__TASK INSTRUCTIONS__:
Substitute "How can I do" for every occurrence of "How do I perform" in the entries below, and reproduce all other text unchanged.

'''

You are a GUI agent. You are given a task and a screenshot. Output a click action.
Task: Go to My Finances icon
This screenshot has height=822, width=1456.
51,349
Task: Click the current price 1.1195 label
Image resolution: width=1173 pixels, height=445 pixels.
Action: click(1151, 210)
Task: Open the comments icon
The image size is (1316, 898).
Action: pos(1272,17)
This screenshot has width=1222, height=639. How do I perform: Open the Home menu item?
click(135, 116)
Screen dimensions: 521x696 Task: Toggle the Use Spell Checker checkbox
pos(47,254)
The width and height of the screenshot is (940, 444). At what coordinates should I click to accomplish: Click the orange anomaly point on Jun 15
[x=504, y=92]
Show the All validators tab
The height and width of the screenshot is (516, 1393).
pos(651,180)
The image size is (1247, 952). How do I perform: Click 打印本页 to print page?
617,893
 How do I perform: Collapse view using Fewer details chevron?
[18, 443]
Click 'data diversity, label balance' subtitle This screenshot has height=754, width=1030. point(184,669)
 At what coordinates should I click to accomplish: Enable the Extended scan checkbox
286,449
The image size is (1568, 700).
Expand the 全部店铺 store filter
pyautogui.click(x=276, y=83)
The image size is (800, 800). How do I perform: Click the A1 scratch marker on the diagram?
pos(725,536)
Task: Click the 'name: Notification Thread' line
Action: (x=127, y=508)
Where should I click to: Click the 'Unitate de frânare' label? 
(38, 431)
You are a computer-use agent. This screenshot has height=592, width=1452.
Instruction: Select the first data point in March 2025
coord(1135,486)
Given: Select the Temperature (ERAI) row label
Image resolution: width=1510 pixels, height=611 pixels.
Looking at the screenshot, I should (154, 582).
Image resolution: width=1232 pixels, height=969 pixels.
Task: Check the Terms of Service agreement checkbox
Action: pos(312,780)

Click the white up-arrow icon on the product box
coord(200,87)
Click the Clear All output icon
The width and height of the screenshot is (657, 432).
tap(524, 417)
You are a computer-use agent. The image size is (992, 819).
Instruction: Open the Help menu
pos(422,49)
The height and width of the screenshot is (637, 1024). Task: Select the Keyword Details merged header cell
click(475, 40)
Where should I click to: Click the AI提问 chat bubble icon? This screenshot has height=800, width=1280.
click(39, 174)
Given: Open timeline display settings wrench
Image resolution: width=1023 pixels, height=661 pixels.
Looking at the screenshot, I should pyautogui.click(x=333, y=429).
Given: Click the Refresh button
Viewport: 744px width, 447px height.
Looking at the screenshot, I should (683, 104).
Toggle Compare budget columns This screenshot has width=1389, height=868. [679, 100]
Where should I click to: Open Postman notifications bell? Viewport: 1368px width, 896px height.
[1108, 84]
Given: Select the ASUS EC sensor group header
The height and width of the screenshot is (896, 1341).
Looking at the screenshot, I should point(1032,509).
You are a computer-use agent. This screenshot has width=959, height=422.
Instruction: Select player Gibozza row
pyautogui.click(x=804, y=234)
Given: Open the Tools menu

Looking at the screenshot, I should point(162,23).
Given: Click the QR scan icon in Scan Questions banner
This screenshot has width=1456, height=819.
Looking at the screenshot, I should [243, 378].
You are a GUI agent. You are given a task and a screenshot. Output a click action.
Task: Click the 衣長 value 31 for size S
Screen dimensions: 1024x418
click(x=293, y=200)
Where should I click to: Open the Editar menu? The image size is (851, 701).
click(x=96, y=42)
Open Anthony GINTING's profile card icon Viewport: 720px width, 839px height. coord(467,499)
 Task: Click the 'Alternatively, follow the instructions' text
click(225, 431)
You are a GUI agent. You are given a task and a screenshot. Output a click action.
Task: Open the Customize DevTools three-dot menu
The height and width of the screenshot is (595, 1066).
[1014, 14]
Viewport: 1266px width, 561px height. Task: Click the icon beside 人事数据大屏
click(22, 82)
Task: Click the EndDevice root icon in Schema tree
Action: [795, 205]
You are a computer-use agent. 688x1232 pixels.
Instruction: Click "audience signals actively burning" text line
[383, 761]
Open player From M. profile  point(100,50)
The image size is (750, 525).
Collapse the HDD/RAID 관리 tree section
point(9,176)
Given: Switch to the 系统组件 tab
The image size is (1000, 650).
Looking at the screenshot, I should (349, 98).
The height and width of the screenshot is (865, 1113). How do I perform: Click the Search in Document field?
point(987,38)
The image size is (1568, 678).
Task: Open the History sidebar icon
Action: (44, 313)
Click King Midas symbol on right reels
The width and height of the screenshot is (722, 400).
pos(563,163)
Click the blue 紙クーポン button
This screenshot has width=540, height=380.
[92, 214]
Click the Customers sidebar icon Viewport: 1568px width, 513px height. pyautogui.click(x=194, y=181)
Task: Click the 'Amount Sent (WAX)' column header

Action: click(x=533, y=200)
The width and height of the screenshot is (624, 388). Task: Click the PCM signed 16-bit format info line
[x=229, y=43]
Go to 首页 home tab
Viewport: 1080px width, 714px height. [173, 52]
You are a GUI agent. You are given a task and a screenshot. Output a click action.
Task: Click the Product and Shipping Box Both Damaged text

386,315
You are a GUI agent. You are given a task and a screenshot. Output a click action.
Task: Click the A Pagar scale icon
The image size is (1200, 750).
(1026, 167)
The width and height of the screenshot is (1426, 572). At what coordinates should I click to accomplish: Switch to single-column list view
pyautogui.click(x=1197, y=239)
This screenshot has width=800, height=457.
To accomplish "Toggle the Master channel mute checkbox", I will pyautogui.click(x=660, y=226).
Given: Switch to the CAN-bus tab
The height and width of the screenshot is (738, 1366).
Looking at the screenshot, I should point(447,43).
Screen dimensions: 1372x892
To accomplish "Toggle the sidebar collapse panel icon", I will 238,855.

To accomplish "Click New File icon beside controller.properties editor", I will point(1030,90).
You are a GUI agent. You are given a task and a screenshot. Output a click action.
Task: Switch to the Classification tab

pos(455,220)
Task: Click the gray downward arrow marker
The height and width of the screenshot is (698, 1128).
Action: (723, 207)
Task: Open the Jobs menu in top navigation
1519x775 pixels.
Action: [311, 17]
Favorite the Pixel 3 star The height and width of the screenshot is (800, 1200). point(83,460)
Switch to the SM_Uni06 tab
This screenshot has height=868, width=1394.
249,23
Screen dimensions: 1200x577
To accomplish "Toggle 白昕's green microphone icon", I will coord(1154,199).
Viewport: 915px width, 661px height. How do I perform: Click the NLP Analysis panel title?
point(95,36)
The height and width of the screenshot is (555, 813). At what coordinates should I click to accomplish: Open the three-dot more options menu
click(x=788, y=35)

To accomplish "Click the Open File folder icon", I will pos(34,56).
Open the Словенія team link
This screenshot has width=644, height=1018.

'''

__THE COMPLETED TASK__:
You are a GUI agent. You are given a task and a screenshot. Output a click action.
Task: Go to My Finances icon
This screenshot has height=822, width=1456.
51,349
Task: Click the current price 1.1195 label
Image resolution: width=1173 pixels, height=445 pixels.
Action: click(1151, 210)
Task: Open the comments icon
The image size is (1316, 898).
Action: pos(1272,17)
This screenshot has width=1222, height=639. How can I do: Open the Home menu item?
click(135, 116)
Screen dimensions: 521x696 Task: Toggle the Use Spell Checker checkbox
pos(47,254)
The width and height of the screenshot is (940, 444). At what coordinates should I click to accomplish: Click the orange anomaly point on Jun 15
[x=504, y=92]
Show the All validators tab
The height and width of the screenshot is (516, 1393).
pos(651,180)
The image size is (1247, 952). How can I do: Click 打印本页 to print page?
617,893
 How can I do: Collapse view using Fewer details chevron?
[18, 443]
Click 'data diversity, label balance' subtitle This screenshot has height=754, width=1030. point(184,669)
 At what coordinates should I click to accomplish: Enable the Extended scan checkbox
286,449
The image size is (1568, 700).
Expand the 全部店铺 store filter
pyautogui.click(x=276, y=83)
The image size is (800, 800). How can I do: Click the A1 scratch marker on the diagram?
pos(725,536)
Task: Click the 'name: Notification Thread' line
Action: (x=127, y=508)
Where should I click to: Click the 'Unitate de frânare' label? 
(38, 431)
You are a computer-use agent. This screenshot has height=592, width=1452.
Instruction: Select the first data point in March 2025
coord(1135,486)
Given: Select the Temperature (ERAI) row label
Image resolution: width=1510 pixels, height=611 pixels.
Looking at the screenshot, I should (154, 582).
Image resolution: width=1232 pixels, height=969 pixels.
Task: Check the Terms of Service agreement checkbox
Action: pos(312,780)

Click the white up-arrow icon on the product box
coord(200,87)
Click the Clear All output icon
The width and height of the screenshot is (657, 432).
tap(524, 417)
You are a computer-use agent. The image size is (992, 819).
Instruction: Open the Help menu
pos(422,49)
The height and width of the screenshot is (637, 1024). Task: Select the Keyword Details merged header cell
click(475, 40)
Where should I click to: Click the AI提问 chat bubble icon? This screenshot has height=800, width=1280.
click(39, 174)
Given: Open timeline display settings wrench
Image resolution: width=1023 pixels, height=661 pixels.
Looking at the screenshot, I should pyautogui.click(x=333, y=429).
Given: Click the Refresh button
Viewport: 744px width, 447px height.
Looking at the screenshot, I should (683, 104).
Toggle Compare budget columns This screenshot has width=1389, height=868. [679, 100]
Where should I click to: Open Postman notifications bell? Viewport: 1368px width, 896px height.
[1108, 84]
Given: Select the ASUS EC sensor group header
The height and width of the screenshot is (896, 1341).
Looking at the screenshot, I should point(1032,509).
You are a computer-use agent. This screenshot has width=959, height=422.
Instruction: Select player Gibozza row
pyautogui.click(x=804, y=234)
Given: Open the Tools menu

Looking at the screenshot, I should point(162,23).
Given: Click the QR scan icon in Scan Questions banner
This screenshot has width=1456, height=819.
Looking at the screenshot, I should [243, 378].
You are a GUI agent. You are given a task and a screenshot. Output a click action.
Task: Click the 衣長 value 31 for size S
Screen dimensions: 1024x418
click(x=293, y=200)
Where should I click to: Open the Editar menu? The image size is (851, 701).
click(x=96, y=42)
Open Anthony GINTING's profile card icon Viewport: 720px width, 839px height. coord(467,499)
 Task: Click the 'Alternatively, follow the instructions' text
click(225, 431)
You are a GUI agent. You are given a task and a screenshot. Output a click action.
Task: Open the Customize DevTools three-dot menu
The height and width of the screenshot is (595, 1066).
[1014, 14]
Viewport: 1266px width, 561px height. Task: Click the icon beside 人事数据大屏
click(22, 82)
Task: Click the EndDevice root icon in Schema tree
Action: [795, 205]
You are a computer-use agent. 688x1232 pixels.
Instruction: Click "audience signals actively burning" text line
[383, 761]
Open player From M. profile  point(100,50)
The image size is (750, 525).
Collapse the HDD/RAID 관리 tree section
point(9,176)
Given: Switch to the 系统组件 tab
The image size is (1000, 650).
Looking at the screenshot, I should (349, 98).
The height and width of the screenshot is (865, 1113). How can I do: Click the Search in Document field?
point(987,38)
The image size is (1568, 678).
Task: Open the History sidebar icon
Action: (44, 313)
Click King Midas symbol on right reels
The width and height of the screenshot is (722, 400).
pos(563,163)
Click the blue 紙クーポン button
This screenshot has width=540, height=380.
[92, 214]
Click the Customers sidebar icon Viewport: 1568px width, 513px height. pyautogui.click(x=194, y=181)
Task: Click the 'Amount Sent (WAX)' column header

Action: click(x=533, y=200)
The width and height of the screenshot is (624, 388). Task: Click the PCM signed 16-bit format info line
[x=229, y=43]
Go to 首页 home tab
Viewport: 1080px width, 714px height. [173, 52]
You are a GUI agent. You are given a task and a screenshot. Output a click action.
Task: Click the Product and Shipping Box Both Damaged text

386,315
You are a GUI agent. You are given a task and a screenshot. Output a click action.
Task: Click the A Pagar scale icon
The image size is (1200, 750).
(1026, 167)
The width and height of the screenshot is (1426, 572). At what coordinates should I click to accomplish: Switch to single-column list view
pyautogui.click(x=1197, y=239)
This screenshot has width=800, height=457.
To accomplish "Toggle the Master channel mute checkbox", I will pyautogui.click(x=660, y=226).
Given: Switch to the CAN-bus tab
The height and width of the screenshot is (738, 1366).
Looking at the screenshot, I should point(447,43).
Screen dimensions: 1372x892
To accomplish "Toggle the sidebar collapse panel icon", I will 238,855.

To accomplish "Click New File icon beside controller.properties editor", I will point(1030,90).
You are a GUI agent. You are given a task and a screenshot. Output a click action.
Task: Switch to the Classification tab

pos(455,220)
Task: Click the gray downward arrow marker
The height and width of the screenshot is (698, 1128).
Action: (723, 207)
Task: Open the Jobs menu in top navigation
1519x775 pixels.
Action: [311, 17]
Favorite the Pixel 3 star The height and width of the screenshot is (800, 1200). point(83,460)
Switch to the SM_Uni06 tab
This screenshot has height=868, width=1394.
249,23
Screen dimensions: 1200x577
To accomplish "Toggle 白昕's green microphone icon", I will coord(1154,199).
Viewport: 915px width, 661px height. How can I do: Click the NLP Analysis panel title?
point(95,36)
The height and width of the screenshot is (555, 813). At what coordinates should I click to accomplish: Open the three-dot more options menu
click(x=788, y=35)

To accomplish "Click the Open File folder icon", I will pos(34,56).
Open the Словенія team link
This screenshot has width=644, height=1018.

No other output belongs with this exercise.